ESP Biography


Major: Computational Science

College/Employer: MIT

Year of Graduation: G

Picture of Aimee Maurais

Brief Biographical Sketch:

Not Available.

Past Classes

  (Clicking a class title will bring you to the course's section of the corresponding course catalog)

M14616: Demographic Dynamics in Human Populations in HSSP Summer 2021 (Jul. 10 - 31, 2021)
You probably grew up hearing about how quickly the world’s population is expanding. Billions of humans now inhabit most every corner of the globe, one of fastest explosions of life in known natural history. While it may seem that growth and busts of populations are essentially random - especially when it comes to humans, who in theory have the power to choose how quickly their community changes - there is an entire suite of mathematical tools and techniques dedicated to describing and predicting how human numbers will change. Part of this is a country’s census, whose job it is to figure out how a country has and will change in terms of its people and their characteristics. In addition to large-scale, decadal censuses, more frequent data is collected and used to predict everything from the population density in a crowded city to the life expectancy in 2075. Beyond predicting quantitative outcomes, the mathematics and statistics employed in demographic modeling play a large role in how people are treated: for example, which districts receive funding at what levels, and what new public programs are developed.

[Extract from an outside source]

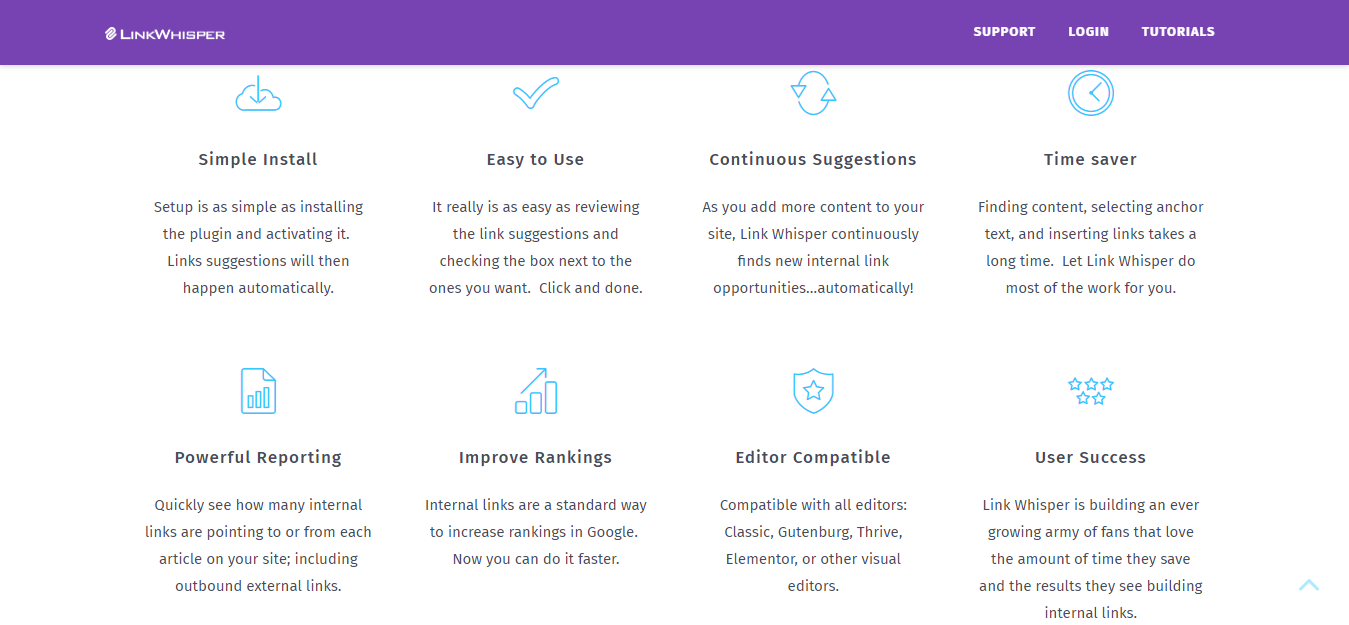Screen dimensions: 1349x625
Task: Click the Time saver heading
Action: pyautogui.click(x=1090, y=159)
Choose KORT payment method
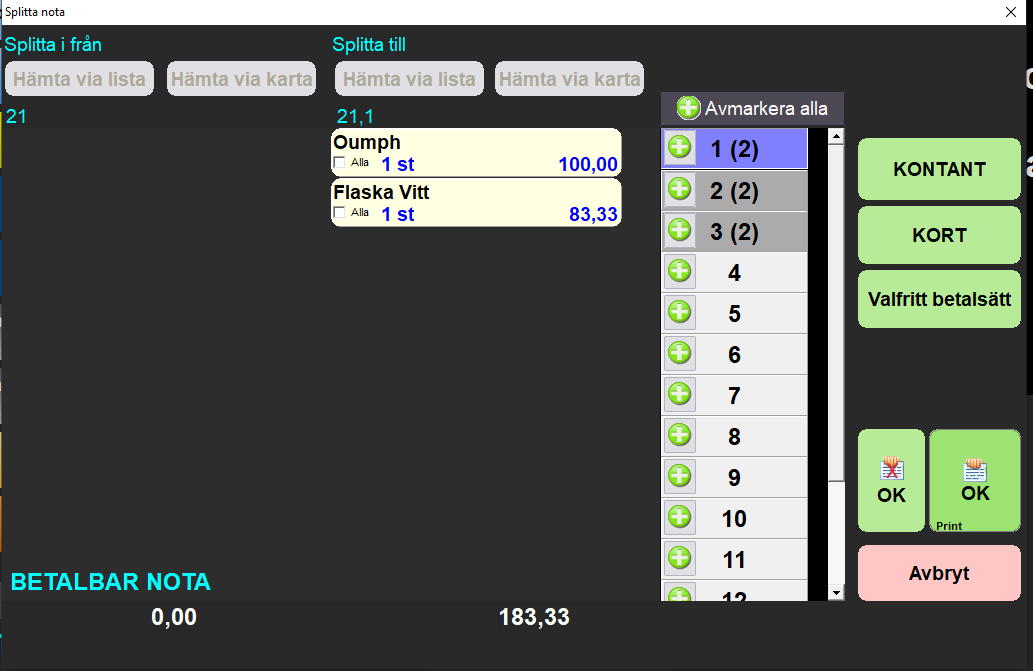Image resolution: width=1033 pixels, height=671 pixels. click(939, 235)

In this course, we’ll cover the bread and butter of demography, and use demographic data to explore how many humans there are and where they live. Given that 2020 marked an important Census milestone, this course will be a fun introduction to using the data generated by this program. Census data are used to justify and explain trends in human communities. Once informed about how to use these data, you’ll see how important and ubiquitous the Census is!

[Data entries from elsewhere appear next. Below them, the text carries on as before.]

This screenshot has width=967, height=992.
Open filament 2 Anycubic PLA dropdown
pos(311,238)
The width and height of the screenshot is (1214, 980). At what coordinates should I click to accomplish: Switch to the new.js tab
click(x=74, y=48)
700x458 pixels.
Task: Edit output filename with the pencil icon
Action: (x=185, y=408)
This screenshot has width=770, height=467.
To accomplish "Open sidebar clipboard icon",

M14024: Bayes, Bays, and Bacteria: Bayesian Pattern Discovery in Biological Systems in HSSP Summer 2020 (Jul. 11, 2020)
How can we use math to discover patterns in nature? Why might some patterns be difficult to decode, while others are more obvious? You may have learned about Bayes' Theorem in a high school statistics course. It turns out that this theorem has inspired (and largely enabled) a whole subfield of mathematics and statistics: Bayesian Analysis. In this course, we’ll go through the basics of Bayesian Analysis, an increasingly popular framework used in scientific research and as an underpinning for machine learning. We will demystify the relatively intuitive idea behind Bayesian Analysis, which will equip you for college courses in math and computer science. The fun part, though, will be diving into application areas in biology, including bacterial genetics and habitat modeling. Students of this course will gain solid mathematical skills while trying your hand at the wide world of mathematical biology.